Association of Candida Krusei with autoimmune disease . Autoimmune diseases impact hundreds of millions of people globally; however, the factors that trigger development of autoimmune disease are not well understood. This study explores the association between autoimmune disease and a rare eucaryotic pathogen, Candida krusei, which was discovered in a preliminary study. Gaining a clearer understanding of this relationship may shed light on how autoimmune diseases manifest and pave the way for improved therapeutic strategies.

Security Within Uncertainty: How Quantum’s Probabilistic Nature Provides Security 

Friday, November 7, 2025

Health Sciences Building EC 1218

2:00 - 3:00 PM

Host: Dr. Trinanjan Datta (tdatta@augusta.edu)

This talk provides the audience with an introduction to the world of quantum mechanics, delving into the application of the foundational tenets of quantum physics in QKD. These principles, including superposition, quantization, and the no-cloning theorem, guarantee cryptographic security for information exchange. We will explore how the laws of quantum are the building blocks of QKD and discuss the ways in which QKD can be implemented within the spheres of digital information exchange and cybersecurity. Lastly, the talk will outline the need for security with IoMT (Internet of Medical Things) devices, specifically devices within the healthcare industry. Perhaps the weakest link within a healthcare organization's security is the resource-constrained IoT devices which have little to no protection due to lack of processing power. My research aims to address and remedy this widespread problem through the novel design of an architecture for a QKD network, tailored to secure information flow between IoT devices and healthcare facilities. 

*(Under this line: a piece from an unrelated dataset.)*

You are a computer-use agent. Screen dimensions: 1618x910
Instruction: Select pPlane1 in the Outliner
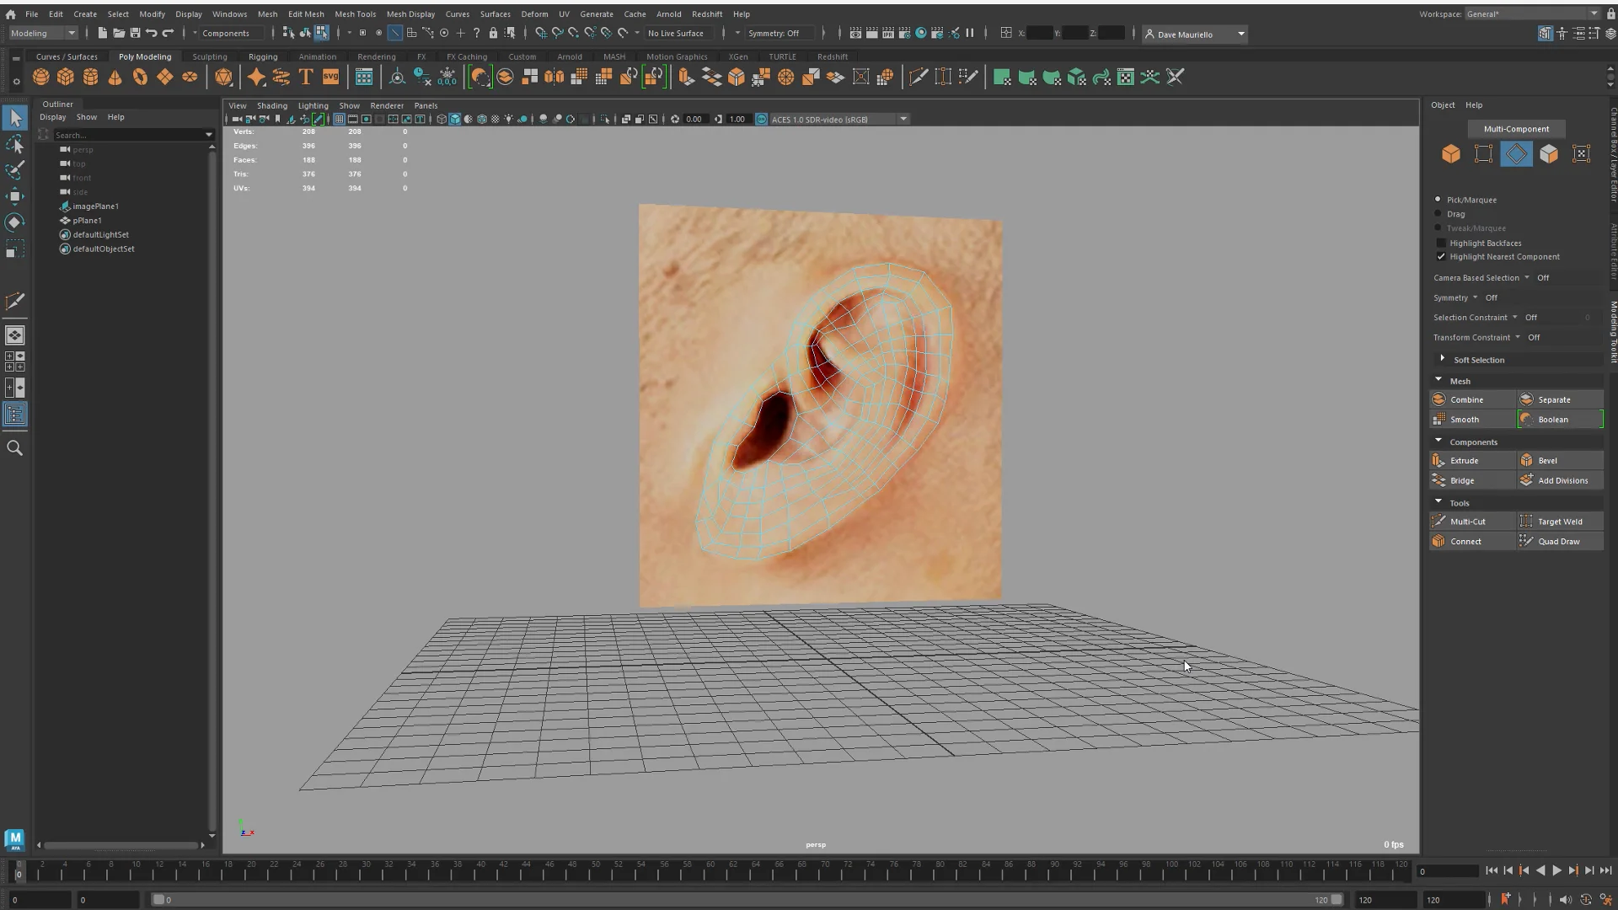click(x=88, y=220)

Perovskite SrCoOx - Surprising Structural and Magnetic Behavior

Friday, November 14, 2025

Health Sciences Building EC 1222

2:00 - 3:00 PM

Host: Dr. Trinanjan Datta (tdatta@augusta.edu)

The concept of electronic phase separation explains several unusual magnetic and electronic properties of doped perovskite oxides such as cuprates, manganites, and cobaltites. The electronic phase separation observed in La1-ySryCoOx is an important example of the type of magnetic phases that can coexist, although there is an ongoing discussion as to the role of chemical segregation. Hole doping of this system can be achieved by substitution of Sr2+ for La3+ while keeping the full oxygen stoichiometry. An alternative way to do the same hole doping is to vary the oxygen concentration of the perovskite system. Strontium cobalt oxide with varying oxygen concentration (SrCoOx, 2.875 < x < 3) is one of the systems which shows magnetic phase separation for intermediate oxygen values. The end points are SrCoO2.875 which is ferromagnetic with Tc=220 K and SrCoO3 which is also ferromagnetic but with Tc=280K. Samples with intermediate values of oxygen concentration show two phase magnetic behavior between these values. Initial lab-based x-ray diffraction indicated that these compounds had only a single crystalline phase despite the two-part magnetism.  We undertook a combined study using both high resolution x-ray powder diffraction measurements and pair distribution function measurements in order to understand possible differences between local and average structures. SrCoO3 remains in the simple cubic perovskite structure from 10–300 K. SrCoO2.875 has a much more complicated structure. At room temperature, it is tetragonal with an expanded unit cell. Upon cooling, the structure appears to undergo a second order transition to a cubic phase: i.e. a higher-symmetry phase at low temperature. This is extremely unusual, the opposite of typical structural transitions, and violates the usual assumption that entropy dominates the free energy changes with temperature in structural phase transitions. I present these structural studies and discuss their implications.